Fehlende Einsicht in den Ernst der Lage beim Erstligisten
Ganz im Sinne des heute überall grassierenden extremen Marketings hat man sich beim VfL Wolfsburg einen netten Hashtag für die Spiele in der Relegation der 1. Bundesliga ausgedacht. #theextramile lautet er. Klingt so, als müsse man nur noch ein bisschen weiterlaufen als die übrigen 15 Erstligisten, und dann sei alles wieder gut. Doch dem ist nicht so. Die Gefahr des Scheiterns und des Abstiegs ist prinzipiell so real, wie man auch überhaupt erst auf den Relegationsplatz abrutschen konnte. Hatte niemand mit gerechnet, kam aber so. Den Verlautbarungen so mancher Spieler ist zudem zu entnehmen, dass sie die Sache schon in den Griff bekommen werden. Wenn da mal nicht Bruder Leichtfuß im Spiel ist. Einen unterklassigen Gegner zu unterschätzen hat noch keiner Mannschaft der Welt gutgetan. Hier liegt also schon mal Risikofaktor Nr. 1.

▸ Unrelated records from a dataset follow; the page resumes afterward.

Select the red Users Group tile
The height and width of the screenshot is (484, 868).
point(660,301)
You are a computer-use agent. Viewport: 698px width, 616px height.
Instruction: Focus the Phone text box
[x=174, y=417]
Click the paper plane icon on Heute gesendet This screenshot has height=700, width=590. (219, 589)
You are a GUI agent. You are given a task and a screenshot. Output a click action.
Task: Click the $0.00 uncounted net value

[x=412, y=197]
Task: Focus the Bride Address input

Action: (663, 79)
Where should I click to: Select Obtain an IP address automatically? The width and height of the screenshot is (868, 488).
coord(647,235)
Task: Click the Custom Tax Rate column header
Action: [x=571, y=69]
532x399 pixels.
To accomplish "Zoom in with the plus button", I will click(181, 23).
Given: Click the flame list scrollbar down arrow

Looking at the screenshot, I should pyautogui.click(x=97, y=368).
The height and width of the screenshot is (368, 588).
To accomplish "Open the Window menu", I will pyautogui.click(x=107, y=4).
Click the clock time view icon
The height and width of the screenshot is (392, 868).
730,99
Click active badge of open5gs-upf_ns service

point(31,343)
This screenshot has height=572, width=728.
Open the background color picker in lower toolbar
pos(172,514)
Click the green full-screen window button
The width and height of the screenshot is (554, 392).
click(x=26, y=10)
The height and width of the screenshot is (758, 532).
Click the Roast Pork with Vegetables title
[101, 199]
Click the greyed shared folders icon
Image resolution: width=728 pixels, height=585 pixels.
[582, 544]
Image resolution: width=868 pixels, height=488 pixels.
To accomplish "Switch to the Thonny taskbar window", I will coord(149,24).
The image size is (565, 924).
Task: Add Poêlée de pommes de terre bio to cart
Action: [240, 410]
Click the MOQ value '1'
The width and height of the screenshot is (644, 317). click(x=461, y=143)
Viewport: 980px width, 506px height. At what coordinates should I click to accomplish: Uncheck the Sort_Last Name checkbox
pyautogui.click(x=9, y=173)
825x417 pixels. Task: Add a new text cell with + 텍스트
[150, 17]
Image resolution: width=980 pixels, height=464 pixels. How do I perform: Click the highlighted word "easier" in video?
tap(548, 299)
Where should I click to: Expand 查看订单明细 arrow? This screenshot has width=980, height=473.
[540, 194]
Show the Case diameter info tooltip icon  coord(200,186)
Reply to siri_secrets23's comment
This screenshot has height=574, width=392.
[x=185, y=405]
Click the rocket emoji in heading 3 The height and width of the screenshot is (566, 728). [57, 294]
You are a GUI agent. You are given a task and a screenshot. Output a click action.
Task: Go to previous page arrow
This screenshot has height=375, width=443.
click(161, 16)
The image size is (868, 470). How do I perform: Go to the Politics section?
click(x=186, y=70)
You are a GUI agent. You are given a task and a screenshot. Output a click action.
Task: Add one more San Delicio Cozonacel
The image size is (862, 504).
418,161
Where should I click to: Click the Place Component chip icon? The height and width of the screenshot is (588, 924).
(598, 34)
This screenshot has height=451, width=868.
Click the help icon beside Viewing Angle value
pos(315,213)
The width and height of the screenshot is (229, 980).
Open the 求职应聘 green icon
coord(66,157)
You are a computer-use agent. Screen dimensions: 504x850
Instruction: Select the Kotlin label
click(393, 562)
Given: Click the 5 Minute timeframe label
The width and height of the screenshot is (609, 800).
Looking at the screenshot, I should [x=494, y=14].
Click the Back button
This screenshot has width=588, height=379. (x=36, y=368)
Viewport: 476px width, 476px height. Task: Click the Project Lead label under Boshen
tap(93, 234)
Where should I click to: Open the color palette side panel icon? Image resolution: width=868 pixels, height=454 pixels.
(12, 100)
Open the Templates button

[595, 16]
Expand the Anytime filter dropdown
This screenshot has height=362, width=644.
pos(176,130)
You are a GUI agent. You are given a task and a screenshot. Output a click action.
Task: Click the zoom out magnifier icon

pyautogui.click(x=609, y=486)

Fehlende Einheit im Kader des VfL Wolfsburg
Zweiter, vielleicht sogar wichtigster Faktor ist die fehlende Einheit im Team. Einzig Mario Gomez scheint sich wirklich mit aller Macht gegen den drohenden Abstieg gestemmt zu haben. Dass es den übrigen Spielern an Fähigkeiten dazu mangelt, kann man nicht ernsthaft behaupten. Doch wenn ein Team mit solchem Potenzial so wenig Punkte holt, scheint irgendetwas im Team grundlegend nicht zu stimmen. Wie schon häufiger kolportiert wurde, fehlt es dem Kader in Wolfsburg schon seit jeher an Identifikation mit dem Club, mit der Stadt, mit den Fans. Zumindest erfolgreich wollten sie dann aber oft sein und waren es auch. Aktuell ist davon nur wenig zu spüren. Das könnte sich am Ende rächen.
Mangelnde Kampfkraft im Vergleich zum erfahrenen Zweitligisten Eintracht Braunschweig
Dazu kommt auch noch, Faktor Nr. 3, dass die Wolfsburger eine spielerisch hohe Qualität haben. Intensiv kämpferisch dagegen zu halten sind sie jedoch nicht gewohnt (wie man in der abgelaufenen Saison oft sah). In diesen beiden Relegationsspielen, wo es auch viel auf die Nerven ankommt, geht es aber weniger um die eigentliche Qualität, sondern darum wer sich, notfalls auch mit unlauteren Mitteln, durchsetzt.Und hier könnten die Kicker von Eintracht Braunschweig den Wolfsburgern durchaus überlegen sein. Schließlich spielt man in der 2. Bundesliga, wo die Eintracht jetzt länger logiert, ohnehin etwas kampfbetonter, weniger hochwertig. Vor allem, wenn man erst einmal in Rückstand geraten sollte, was zwar nicht hoch wahrscheinlich, aber keineswegs ausgeschlossen ist, müsste man sich eigentlich auf seine Kampfkraft besinnen. Ob das aber ausgerechnet in den letzten beiden Spielen der Saison gelingt, wenn es vorher schon nie klappt, ist äußerst fraglich.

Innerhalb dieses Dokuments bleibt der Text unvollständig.